The Mayor first proposed that the green space in the area of Jókai Street – Nagy Imre Street – Cserepes Street should be called Fahidi Éva Grove in the future.

Éva Fahidi was born in Debrecen and graduated from the Svetits Catholic Girls’ Educational Institute in Debrecen in 1943. On 26 June 1944, she and her family were deported to a concentration camp, where she lost not only her parents and only brother, but a total of 49 family members during the Holocaust. At the end of the war, she escaped from a death march and later returned to Hungary. She retired as a foreign merchant. In 2003 she was commissioned by the museum in Stadtallendorf to write a memoir in German, and in 2005 her memoirs were published under the title, “Anima Rerum – The Soul of Things”, part of which became a textbook text in Germany.

**AIM**
Carry on the passage on Éva Fahidi, starting after its last sentence. The material that comes after this passage on Éva Fahidi has no connection to it.

**DATA SEGMENT**
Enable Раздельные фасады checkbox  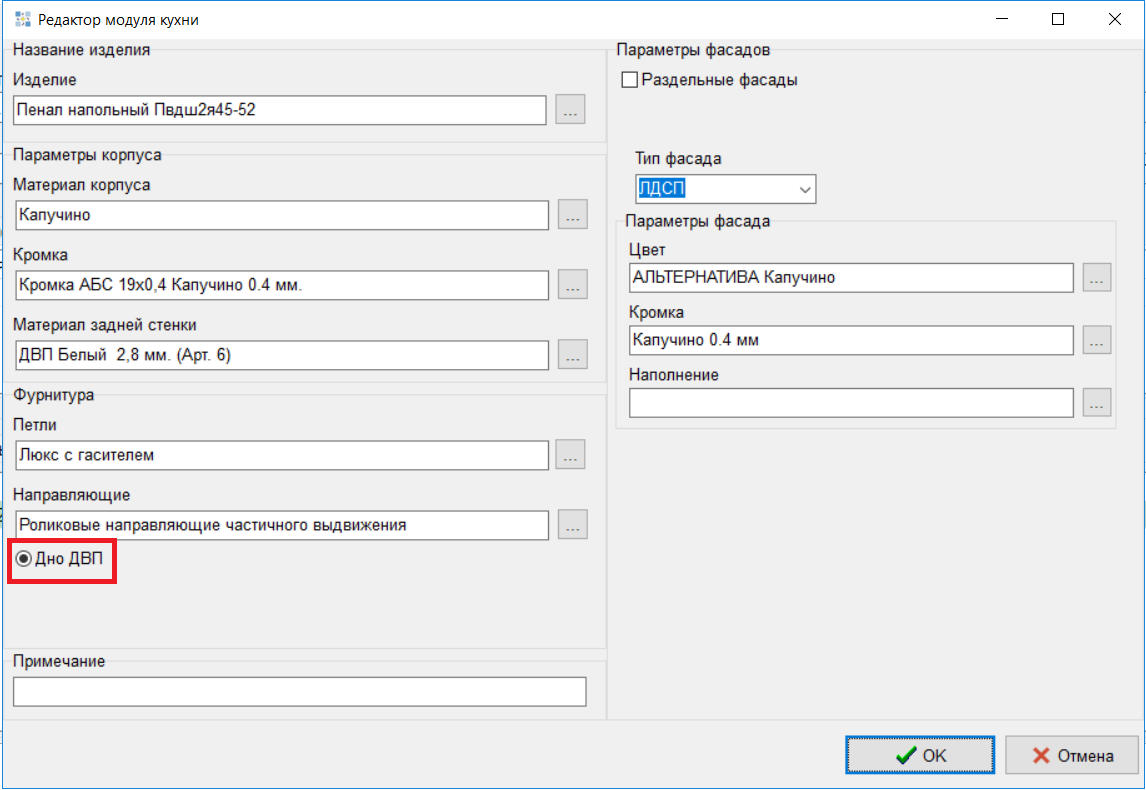coord(630,80)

**EXPECTED OUTPUT**
As a survivor and contemporary witness, she participated in various national and international events and regularly spoken out against racism and anti-Semitism in the international and Hungarian press.

Her mission was to keep the Holocaust alive in the memory of the young generation. In 2015, she took a leading role in “Tünet” ensemble’s modern dance production, “Sóvirág” (Salt Flower), and then in the film Euphoria of Existence, which recounts her life and the traumas she suffered.

Éva Fahidi passed away the year before last in September, at the age of 97, and was made an honorary citizen of the city in the spring of 2023.